Limit access to stream Amazon AppStream 2.0 applications to your IP ranges

Amazon AppStream 2.0 lets you stream desktop applications to your users on their device of choice. One common use case for this is providing administrators access to production servers in a controlled manner. When you have sensitive information available through AppStream 2.0, you can ensure that users access it only through your IP ranges. While you can enforce the source IP restriction through your SAML identity provider, applying it to the IAM role adds another layer of security. This ensures that your users are streaming their applications from approved offices or devices. This post shows you how to enable source IP-based restrictions to access your AppStream 2.0 resources.

To set IP-based restrictions, you must have SAML-based authentication into your AppStream 2.0 stack.

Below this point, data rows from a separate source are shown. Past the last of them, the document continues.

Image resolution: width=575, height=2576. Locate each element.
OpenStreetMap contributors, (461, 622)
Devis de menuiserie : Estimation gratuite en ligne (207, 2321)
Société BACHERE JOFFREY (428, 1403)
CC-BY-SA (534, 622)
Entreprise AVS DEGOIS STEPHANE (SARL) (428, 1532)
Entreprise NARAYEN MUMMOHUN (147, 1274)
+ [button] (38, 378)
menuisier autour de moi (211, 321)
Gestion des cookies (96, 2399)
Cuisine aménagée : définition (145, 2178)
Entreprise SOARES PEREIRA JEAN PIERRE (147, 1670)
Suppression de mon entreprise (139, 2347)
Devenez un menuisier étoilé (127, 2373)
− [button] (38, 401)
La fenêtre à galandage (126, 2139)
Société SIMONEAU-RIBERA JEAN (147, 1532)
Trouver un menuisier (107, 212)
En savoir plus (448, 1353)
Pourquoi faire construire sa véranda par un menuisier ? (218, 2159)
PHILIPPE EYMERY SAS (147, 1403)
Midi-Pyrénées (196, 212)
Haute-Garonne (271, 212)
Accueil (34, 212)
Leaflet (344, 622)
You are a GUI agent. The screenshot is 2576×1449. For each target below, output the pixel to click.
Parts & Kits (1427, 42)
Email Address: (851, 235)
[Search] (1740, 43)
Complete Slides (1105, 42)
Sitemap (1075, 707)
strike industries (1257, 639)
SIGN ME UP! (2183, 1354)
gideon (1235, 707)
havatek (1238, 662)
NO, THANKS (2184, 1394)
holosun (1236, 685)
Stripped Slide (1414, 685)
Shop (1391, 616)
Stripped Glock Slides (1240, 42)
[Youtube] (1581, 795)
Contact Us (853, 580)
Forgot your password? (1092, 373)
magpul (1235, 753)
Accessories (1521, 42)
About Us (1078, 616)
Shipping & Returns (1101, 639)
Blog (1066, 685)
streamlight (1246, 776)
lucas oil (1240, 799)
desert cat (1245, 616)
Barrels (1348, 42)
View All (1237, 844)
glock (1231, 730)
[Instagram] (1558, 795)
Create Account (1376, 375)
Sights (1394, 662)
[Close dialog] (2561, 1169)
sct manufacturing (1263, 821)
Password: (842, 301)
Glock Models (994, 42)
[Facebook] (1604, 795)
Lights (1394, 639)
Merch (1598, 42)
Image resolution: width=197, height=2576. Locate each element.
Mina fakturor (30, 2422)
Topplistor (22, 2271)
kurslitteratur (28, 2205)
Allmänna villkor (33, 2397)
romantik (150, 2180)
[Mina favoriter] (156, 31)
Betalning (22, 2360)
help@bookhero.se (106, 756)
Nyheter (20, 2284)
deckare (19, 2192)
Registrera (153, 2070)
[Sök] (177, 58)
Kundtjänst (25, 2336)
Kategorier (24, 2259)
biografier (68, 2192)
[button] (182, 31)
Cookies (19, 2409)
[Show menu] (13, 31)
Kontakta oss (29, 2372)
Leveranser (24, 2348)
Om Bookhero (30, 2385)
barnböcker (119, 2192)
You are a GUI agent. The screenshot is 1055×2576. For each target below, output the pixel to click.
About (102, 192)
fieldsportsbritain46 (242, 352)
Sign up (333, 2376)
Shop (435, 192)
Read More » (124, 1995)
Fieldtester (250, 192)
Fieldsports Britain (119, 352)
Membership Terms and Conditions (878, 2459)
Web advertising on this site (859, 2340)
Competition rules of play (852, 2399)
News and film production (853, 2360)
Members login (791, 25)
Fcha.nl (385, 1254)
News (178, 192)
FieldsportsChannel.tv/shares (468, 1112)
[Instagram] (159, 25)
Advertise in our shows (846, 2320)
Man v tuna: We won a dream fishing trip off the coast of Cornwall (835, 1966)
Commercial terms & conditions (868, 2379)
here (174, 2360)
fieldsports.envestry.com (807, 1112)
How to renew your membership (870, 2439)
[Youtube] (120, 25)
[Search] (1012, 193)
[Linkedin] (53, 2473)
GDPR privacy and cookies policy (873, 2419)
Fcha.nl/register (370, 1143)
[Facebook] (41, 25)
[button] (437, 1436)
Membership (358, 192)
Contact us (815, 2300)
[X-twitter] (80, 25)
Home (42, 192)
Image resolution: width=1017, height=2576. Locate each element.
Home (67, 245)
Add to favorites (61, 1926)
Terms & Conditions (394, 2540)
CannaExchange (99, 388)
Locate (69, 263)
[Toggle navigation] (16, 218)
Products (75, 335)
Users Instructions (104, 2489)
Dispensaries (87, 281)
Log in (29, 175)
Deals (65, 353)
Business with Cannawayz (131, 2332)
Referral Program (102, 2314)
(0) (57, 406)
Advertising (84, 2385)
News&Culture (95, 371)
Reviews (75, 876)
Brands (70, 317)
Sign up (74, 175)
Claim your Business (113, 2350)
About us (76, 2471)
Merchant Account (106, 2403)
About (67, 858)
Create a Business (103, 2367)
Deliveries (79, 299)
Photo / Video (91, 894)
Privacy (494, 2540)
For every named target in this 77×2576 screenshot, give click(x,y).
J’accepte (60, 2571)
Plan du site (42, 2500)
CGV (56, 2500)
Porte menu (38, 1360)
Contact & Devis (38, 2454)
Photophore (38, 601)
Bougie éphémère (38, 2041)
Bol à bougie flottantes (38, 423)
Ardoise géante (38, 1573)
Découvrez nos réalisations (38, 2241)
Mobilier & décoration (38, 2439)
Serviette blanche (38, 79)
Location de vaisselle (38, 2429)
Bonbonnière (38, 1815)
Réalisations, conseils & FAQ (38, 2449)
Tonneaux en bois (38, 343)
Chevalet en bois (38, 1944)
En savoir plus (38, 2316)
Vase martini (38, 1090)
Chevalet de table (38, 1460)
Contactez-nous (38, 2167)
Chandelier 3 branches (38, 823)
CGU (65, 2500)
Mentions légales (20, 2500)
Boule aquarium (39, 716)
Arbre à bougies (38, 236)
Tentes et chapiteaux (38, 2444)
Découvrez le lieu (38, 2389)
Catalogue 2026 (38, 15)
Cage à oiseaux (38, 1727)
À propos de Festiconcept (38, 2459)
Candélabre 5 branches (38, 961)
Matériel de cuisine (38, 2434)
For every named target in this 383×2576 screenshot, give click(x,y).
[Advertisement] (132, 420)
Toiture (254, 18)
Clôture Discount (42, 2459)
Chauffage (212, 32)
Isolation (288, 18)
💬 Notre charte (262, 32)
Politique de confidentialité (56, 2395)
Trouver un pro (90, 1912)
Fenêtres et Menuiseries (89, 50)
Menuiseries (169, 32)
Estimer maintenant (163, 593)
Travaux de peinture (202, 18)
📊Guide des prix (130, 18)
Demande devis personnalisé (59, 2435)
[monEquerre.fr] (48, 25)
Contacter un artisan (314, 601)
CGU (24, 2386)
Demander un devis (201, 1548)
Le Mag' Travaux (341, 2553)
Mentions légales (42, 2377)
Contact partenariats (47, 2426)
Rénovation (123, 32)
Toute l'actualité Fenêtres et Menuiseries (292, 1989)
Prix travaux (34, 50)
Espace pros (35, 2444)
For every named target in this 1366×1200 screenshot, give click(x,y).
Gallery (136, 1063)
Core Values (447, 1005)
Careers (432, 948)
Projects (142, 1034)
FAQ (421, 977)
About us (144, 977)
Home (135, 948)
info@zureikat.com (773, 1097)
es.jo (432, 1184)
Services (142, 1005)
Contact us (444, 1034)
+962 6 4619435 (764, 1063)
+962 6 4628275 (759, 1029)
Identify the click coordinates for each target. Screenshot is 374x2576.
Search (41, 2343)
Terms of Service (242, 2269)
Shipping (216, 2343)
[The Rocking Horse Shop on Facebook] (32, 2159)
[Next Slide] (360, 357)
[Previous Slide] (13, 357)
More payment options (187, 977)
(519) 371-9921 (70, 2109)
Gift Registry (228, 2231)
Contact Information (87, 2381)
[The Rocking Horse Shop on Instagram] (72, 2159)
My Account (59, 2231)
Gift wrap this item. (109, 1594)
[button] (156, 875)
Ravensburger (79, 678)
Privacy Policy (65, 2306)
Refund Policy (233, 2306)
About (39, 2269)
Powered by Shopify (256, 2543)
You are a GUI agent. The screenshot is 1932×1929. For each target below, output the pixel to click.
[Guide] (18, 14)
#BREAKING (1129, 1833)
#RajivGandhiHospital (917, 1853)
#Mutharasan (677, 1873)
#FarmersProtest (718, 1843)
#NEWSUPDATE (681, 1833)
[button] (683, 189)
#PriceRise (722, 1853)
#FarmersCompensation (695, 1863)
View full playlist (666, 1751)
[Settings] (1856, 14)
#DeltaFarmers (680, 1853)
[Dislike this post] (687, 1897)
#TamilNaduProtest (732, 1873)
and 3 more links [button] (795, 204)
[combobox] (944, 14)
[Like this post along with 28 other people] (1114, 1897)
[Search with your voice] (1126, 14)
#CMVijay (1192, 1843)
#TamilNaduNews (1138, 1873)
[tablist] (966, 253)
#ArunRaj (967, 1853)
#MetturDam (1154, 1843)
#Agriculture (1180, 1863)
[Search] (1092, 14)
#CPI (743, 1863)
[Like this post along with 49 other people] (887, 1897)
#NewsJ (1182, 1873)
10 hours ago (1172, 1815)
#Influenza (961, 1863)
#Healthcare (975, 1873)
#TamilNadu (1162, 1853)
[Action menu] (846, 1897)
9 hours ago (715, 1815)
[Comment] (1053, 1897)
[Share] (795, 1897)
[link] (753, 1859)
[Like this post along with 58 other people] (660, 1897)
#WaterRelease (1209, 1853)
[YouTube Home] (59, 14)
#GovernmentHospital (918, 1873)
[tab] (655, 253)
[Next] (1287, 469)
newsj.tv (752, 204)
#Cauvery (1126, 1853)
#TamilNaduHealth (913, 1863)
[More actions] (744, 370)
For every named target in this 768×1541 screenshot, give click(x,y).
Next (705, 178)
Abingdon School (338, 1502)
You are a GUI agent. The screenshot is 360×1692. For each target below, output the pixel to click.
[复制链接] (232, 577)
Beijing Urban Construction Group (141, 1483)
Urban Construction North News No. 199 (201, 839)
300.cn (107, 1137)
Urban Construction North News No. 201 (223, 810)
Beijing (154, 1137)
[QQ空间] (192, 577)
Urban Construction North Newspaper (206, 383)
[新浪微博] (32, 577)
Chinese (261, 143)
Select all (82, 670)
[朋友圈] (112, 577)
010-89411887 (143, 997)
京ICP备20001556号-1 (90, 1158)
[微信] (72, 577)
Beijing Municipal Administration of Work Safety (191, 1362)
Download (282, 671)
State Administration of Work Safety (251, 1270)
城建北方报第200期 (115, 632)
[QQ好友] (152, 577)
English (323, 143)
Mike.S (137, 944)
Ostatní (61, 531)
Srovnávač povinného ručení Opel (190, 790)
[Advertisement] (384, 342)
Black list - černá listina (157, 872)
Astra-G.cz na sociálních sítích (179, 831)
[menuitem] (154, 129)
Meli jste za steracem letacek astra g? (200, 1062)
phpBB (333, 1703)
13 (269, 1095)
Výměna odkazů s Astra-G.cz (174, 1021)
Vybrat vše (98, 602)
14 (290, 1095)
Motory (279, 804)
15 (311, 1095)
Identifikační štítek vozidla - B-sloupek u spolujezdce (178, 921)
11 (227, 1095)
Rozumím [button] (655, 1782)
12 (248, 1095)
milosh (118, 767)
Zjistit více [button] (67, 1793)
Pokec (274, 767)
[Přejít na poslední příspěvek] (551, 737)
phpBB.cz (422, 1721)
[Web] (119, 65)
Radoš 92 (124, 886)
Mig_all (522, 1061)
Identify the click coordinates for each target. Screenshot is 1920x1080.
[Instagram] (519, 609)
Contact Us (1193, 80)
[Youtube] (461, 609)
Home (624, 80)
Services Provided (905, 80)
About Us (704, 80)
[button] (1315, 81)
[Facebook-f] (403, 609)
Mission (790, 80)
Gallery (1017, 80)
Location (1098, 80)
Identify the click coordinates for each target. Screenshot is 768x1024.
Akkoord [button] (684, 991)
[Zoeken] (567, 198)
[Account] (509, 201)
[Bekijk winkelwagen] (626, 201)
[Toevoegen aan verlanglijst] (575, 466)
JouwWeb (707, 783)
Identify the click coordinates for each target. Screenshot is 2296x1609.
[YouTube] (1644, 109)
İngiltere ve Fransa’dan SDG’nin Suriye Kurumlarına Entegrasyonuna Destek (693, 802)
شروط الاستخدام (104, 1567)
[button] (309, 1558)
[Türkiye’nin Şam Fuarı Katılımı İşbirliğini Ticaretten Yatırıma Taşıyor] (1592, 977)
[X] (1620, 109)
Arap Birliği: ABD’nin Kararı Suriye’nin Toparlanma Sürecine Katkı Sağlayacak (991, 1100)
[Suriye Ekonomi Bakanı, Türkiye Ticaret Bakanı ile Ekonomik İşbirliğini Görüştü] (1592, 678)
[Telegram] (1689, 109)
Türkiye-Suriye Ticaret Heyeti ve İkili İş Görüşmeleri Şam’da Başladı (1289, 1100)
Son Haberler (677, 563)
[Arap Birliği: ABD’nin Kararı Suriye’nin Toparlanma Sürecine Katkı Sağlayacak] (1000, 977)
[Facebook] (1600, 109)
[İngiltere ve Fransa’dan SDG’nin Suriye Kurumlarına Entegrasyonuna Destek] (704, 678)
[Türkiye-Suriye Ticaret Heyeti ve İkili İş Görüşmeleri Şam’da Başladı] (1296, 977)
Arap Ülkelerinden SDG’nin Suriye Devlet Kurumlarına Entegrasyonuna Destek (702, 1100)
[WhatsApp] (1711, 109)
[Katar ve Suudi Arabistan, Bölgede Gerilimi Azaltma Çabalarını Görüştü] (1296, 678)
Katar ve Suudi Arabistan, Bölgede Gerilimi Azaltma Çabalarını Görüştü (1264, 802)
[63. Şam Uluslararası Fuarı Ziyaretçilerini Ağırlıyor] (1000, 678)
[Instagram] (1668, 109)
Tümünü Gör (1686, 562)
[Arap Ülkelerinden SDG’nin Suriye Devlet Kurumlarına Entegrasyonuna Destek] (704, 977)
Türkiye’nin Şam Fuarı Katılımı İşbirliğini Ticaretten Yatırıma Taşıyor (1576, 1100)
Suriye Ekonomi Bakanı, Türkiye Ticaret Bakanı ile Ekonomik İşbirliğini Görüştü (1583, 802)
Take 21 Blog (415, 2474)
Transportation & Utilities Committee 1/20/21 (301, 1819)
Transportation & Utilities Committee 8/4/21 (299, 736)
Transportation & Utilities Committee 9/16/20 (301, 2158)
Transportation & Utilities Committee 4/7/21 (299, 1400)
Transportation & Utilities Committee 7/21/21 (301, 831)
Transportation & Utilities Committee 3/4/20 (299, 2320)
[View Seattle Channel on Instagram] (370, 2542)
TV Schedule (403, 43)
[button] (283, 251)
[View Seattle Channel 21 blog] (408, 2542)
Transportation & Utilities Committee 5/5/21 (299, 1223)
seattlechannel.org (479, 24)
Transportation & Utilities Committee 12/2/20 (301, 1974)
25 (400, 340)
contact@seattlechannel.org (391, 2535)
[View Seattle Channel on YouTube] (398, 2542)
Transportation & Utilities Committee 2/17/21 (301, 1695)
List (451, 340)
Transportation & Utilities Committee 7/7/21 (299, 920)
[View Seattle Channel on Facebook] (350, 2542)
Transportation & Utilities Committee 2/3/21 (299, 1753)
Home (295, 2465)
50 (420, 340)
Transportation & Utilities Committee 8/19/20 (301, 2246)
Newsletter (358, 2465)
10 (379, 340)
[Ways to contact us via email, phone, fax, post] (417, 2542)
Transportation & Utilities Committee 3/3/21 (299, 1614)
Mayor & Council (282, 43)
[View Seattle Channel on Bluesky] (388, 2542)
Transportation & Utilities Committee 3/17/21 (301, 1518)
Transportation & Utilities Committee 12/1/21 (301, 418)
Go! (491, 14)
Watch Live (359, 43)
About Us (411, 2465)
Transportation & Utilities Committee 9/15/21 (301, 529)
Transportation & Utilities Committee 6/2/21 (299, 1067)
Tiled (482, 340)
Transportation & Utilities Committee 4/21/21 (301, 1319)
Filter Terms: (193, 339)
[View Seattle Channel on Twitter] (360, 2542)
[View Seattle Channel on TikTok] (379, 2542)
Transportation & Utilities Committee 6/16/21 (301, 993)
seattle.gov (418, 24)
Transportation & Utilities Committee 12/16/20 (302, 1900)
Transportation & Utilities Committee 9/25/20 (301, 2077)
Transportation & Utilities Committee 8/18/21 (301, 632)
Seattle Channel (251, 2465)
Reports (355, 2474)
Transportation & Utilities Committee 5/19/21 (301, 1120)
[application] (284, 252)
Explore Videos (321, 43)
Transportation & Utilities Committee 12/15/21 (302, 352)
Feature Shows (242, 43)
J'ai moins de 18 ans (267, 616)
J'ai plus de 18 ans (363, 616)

For more information about getting this set up in your account, see:

• Single Sign-on Access to AppStream 2.0 Using SAML 2.0
• Setting Up SAML

For information about using AWS Single Sign-On (AWS SSO) to provide access to your users, see Enable federation with AWS Single Sign-On and Amazon AppStream 2.0.

The source IP-based filter is configured through an IAM Policy associated to the IAM role that a user uses for the SAML 2.0 federation. One option is to create the source IP-based filter policy as an inline policy on the IAM role.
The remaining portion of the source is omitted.